What the exercise asks: Retype the entries below exactly, dropping the images.

Collected data:

○ ○ ○

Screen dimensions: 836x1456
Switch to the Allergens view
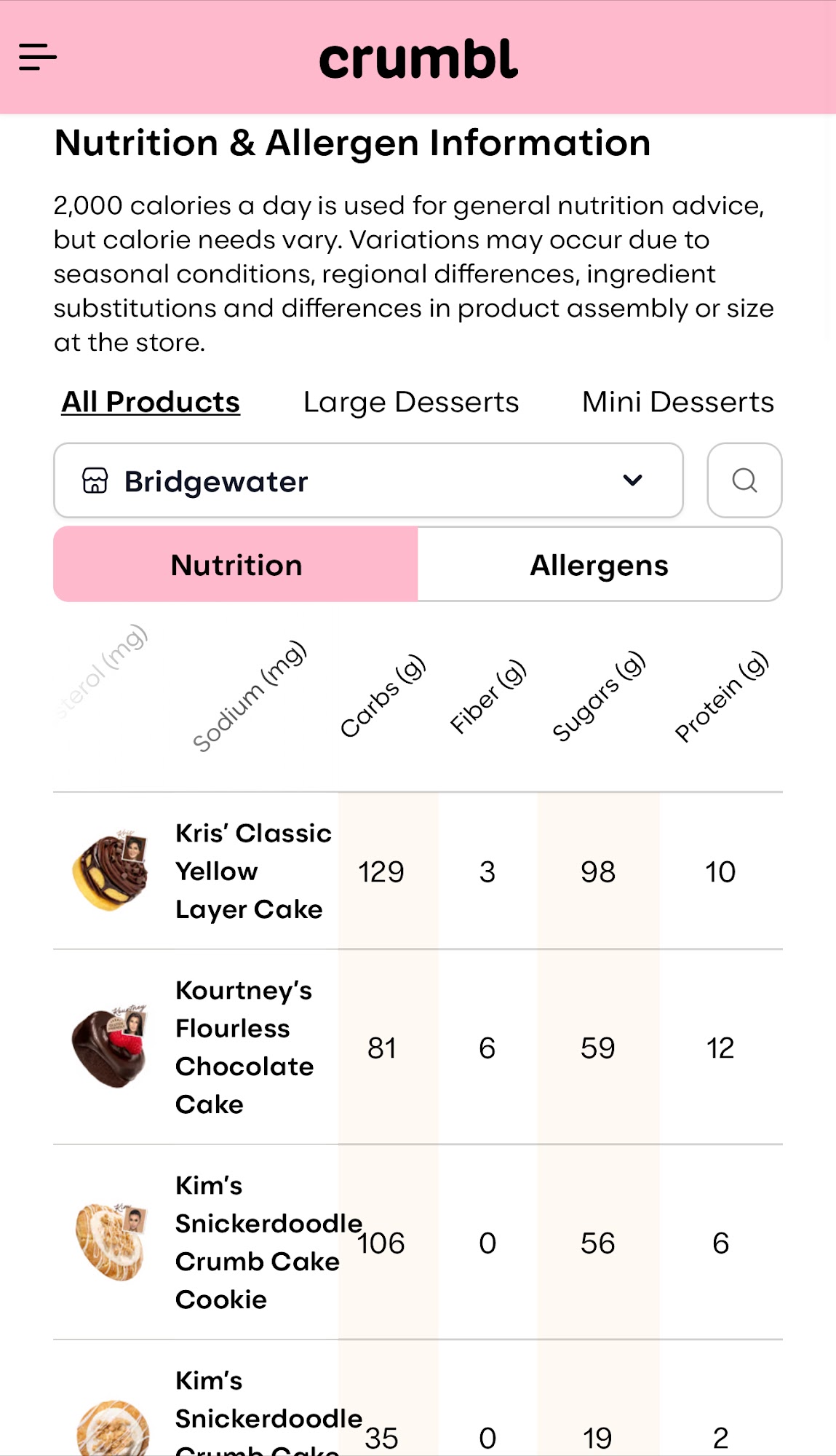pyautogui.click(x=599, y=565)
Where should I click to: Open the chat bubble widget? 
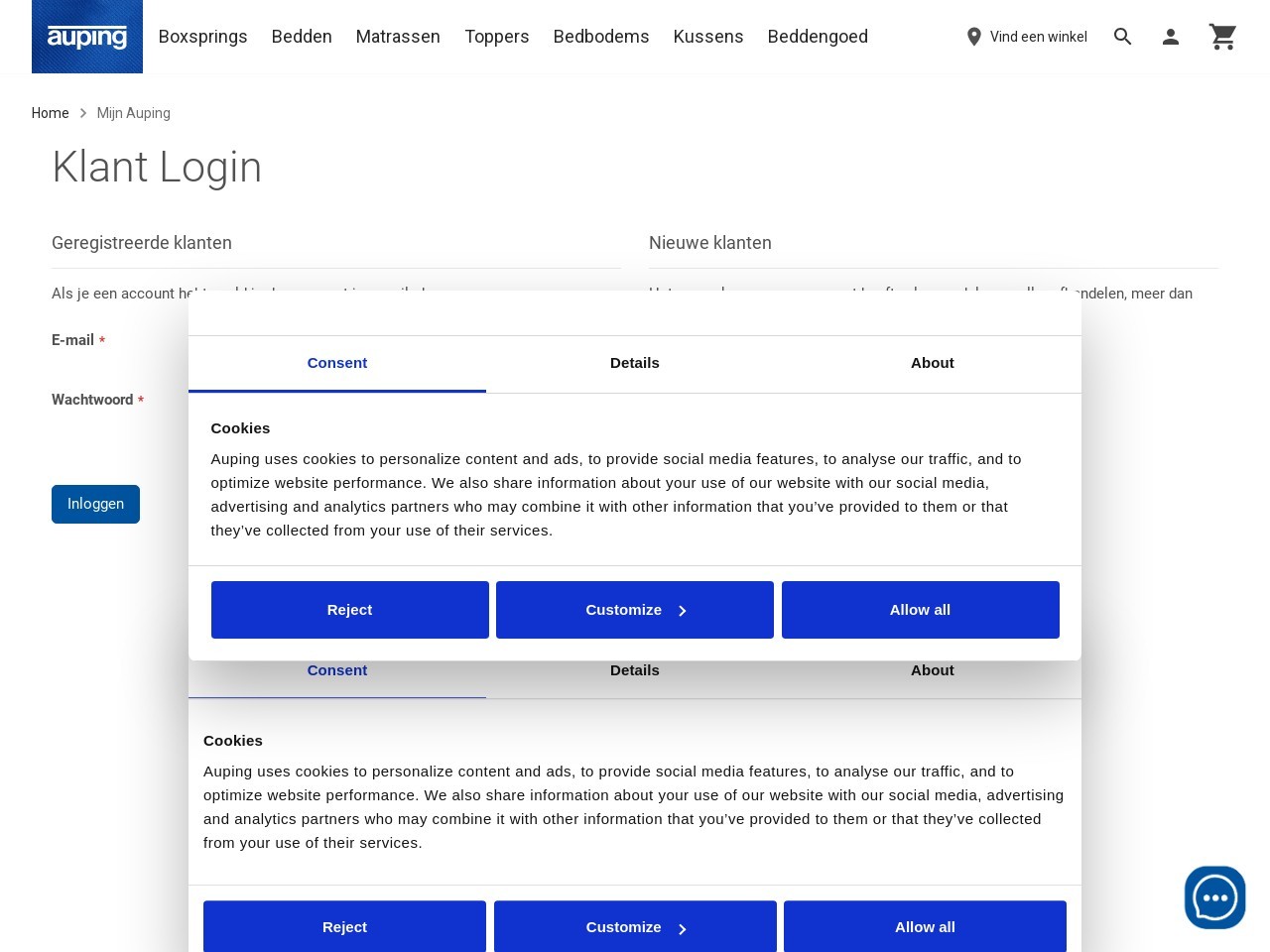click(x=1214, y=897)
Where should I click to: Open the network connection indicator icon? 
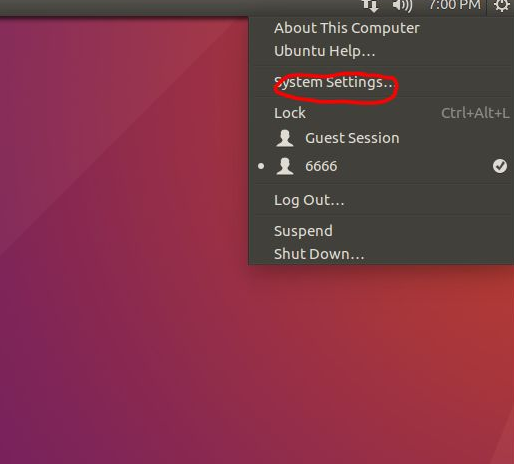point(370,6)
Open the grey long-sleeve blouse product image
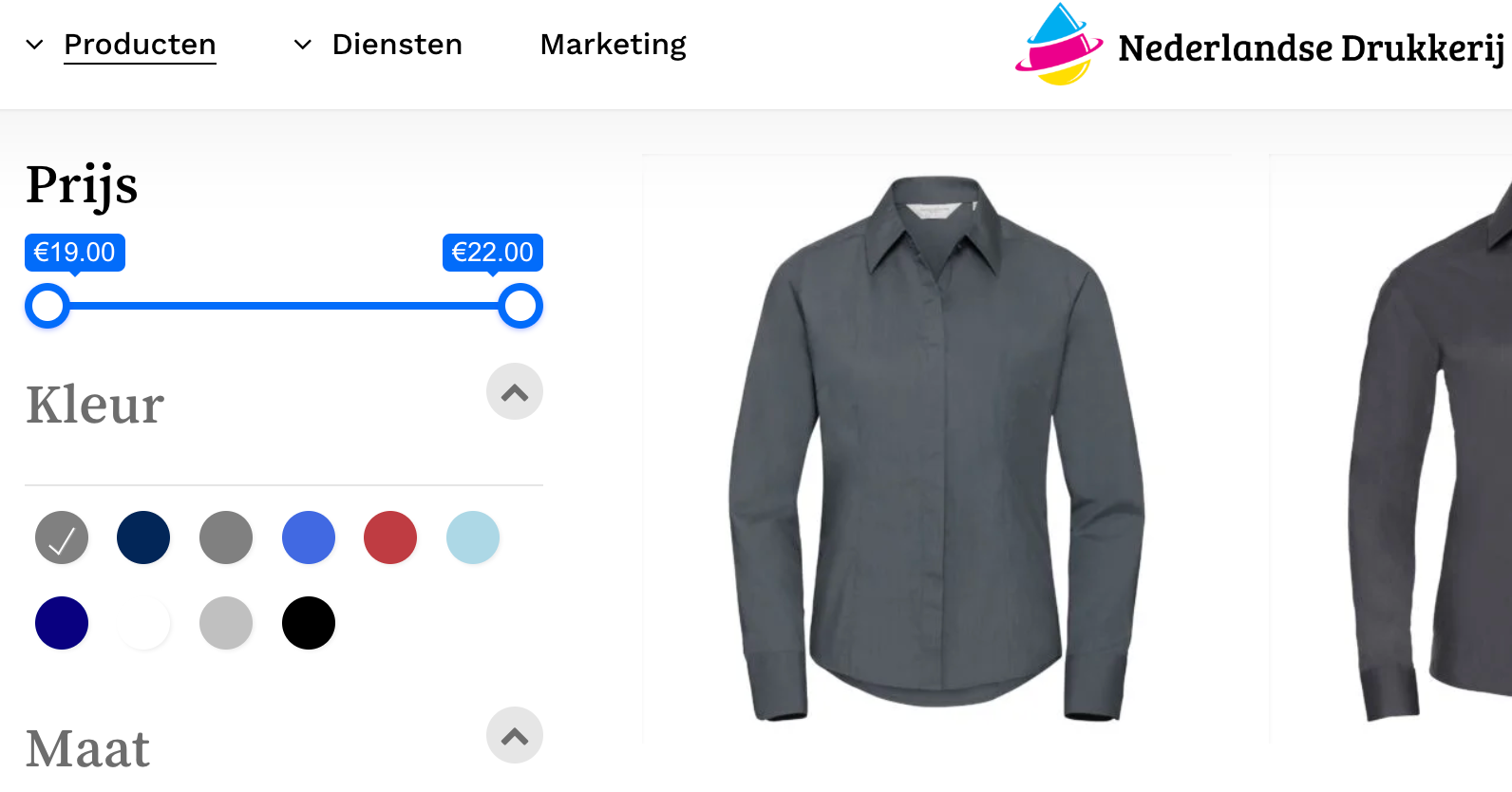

○ ○ ○

Response:
Screen dimensions: 836x1456
Switch to the Allergens view
pyautogui.click(x=599, y=565)
Where should I click to: Open the chat bubble widget? 
click(x=1214, y=897)
Where should I click to: Open the network connection indicator icon? 
point(370,6)
Open the grey long-sleeve blouse product image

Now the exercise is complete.